Dealbook describes some of the ways that data is used to make financial products, but that’s only the tip of the iceberg. Data is valuable in and of itself — data vendors clean the stuff up and hawk it to hedge funds, insurance companies, banks, etc. and let them figure out what to do with it. You don’t even have to build a beautiful product with data — you just need data.

It’s making more and more sense to force the banks to give this stuff away for free, right?

Dealbook actually puts the commercial dispute front and center, and only then turns to the regulatory angle:

The European authorities have largely decided that consumers, not companies, own the digital records associated with their accounts. As a result, European banks are generally being forced to make it easy for their customers to share their financial data with whomever they choose.

That’s an unfortunate and misleading choice of words. If consumers “owned” their digital records then they would be able to sell them, including to the very banks that create and store them. That’s obviously not the case, since the very next sentence tells us that banks are “generally forced to make it easy . . . to share their financial data.”

It’s more accurate to say that “European authorities have largely decided that European authorities, not companies or consumers, own the digital records associated with customer accounts.”

Not surprisingly, Rob Cordray, lame duck director of the People’s Consumer Liberation Army Consumer Finance Protection Bureau, agrees that he too should own personal financial data, just like European Authorities:

“We recognize that data access makes it possible to realize the many benefits of competition and innovation,” Mr. Cordray said in a speech this month in New York. “We remain concerned about reports of some institutions that may be limiting or restricting access unduly.”

Fortunately, the banks have eschewed expropriation and are pursuing more peaceful ways to resolve questions of ownership, like contracts:

Banks, in the meantime, have taken the initiative by pushing technology companies to accept new agreements on how they use the data they pull from the banks. . .

JPMorgan is hoping to create a dashboard on its website where customers can choose to turn on or off the data flowing from the bank to any outside provider . . .

In January, both JPMorgan and Wells Fargo signed agreements with Intuit — the owner of Mint, TurboTax and QuickBooks — that will give Intuit more streamlined access to data from the banks, in exchange for new rules about how Intuit uses the data.

That dashboard sounds pretty cool, actually.

But, of course, deal making goes in fits and starts, because again, this data is really valuable. Startups have been getting this stuff for free and making piles of money off it, but now banks want to get paid too. I mean, it’s all for the consumers, naturally, but everyone has to keep the lights on, right?

In recent negotiations, including those with Intuit, Wells Fargo has asked to be paid by technology companies that want better access to its data, a sticking point for technology companies that believe data should flow freely.

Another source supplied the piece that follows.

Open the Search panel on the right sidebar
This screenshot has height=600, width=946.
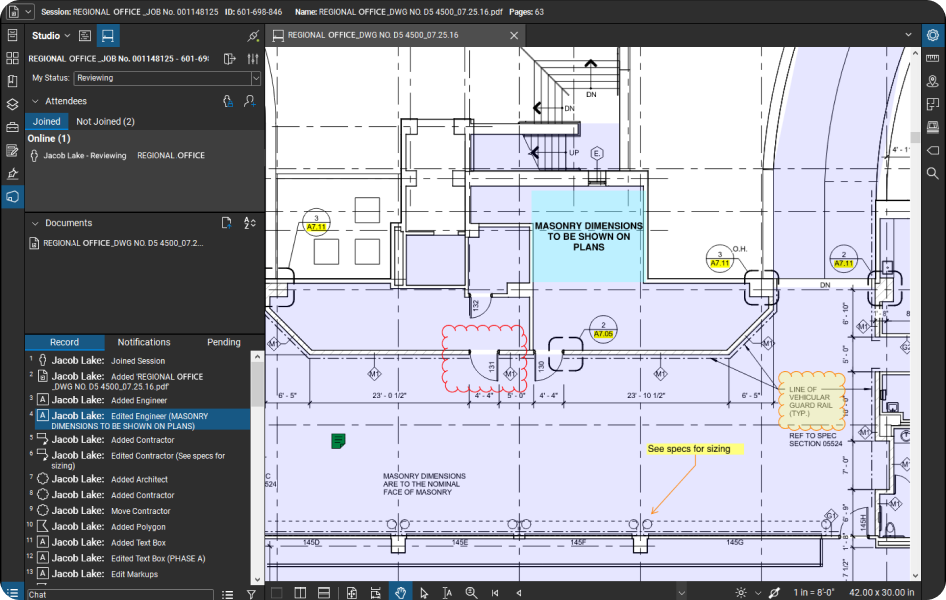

Mr. Pitts said the payments were intended to help the bank cover the additional infrastructure costs involved in providing real-time access to data.

The negotiations with Yodlee are particularly important because it is the largest so-called data aggregator. Yodlee and a few other data aggregators serve as the middlemen between the banks and the start-ups, pulling the data from the banks and putting it into a form that start-ups like Betterment and Digit can use.

Yodlee is the biggest aggregator, but it has also been the most controversial because of what it does with the data it collects.

In particular, the company has been criticized for taking the billions of credit card transactions running through its pipes and selling them to hedge funds and other investment firms. Investors want to look through the transactions for trading signals, such as any indication that a particular retailer or product is doing better than expected.

The data is digital gold. The banks know it. The startups know it. Even the regulators know it (which is why they want it too).

If you genuinely want the consumers to win, then let the bidding proceed apace and keep the grasping hand of blowhards with no skin in the game regulators out of it.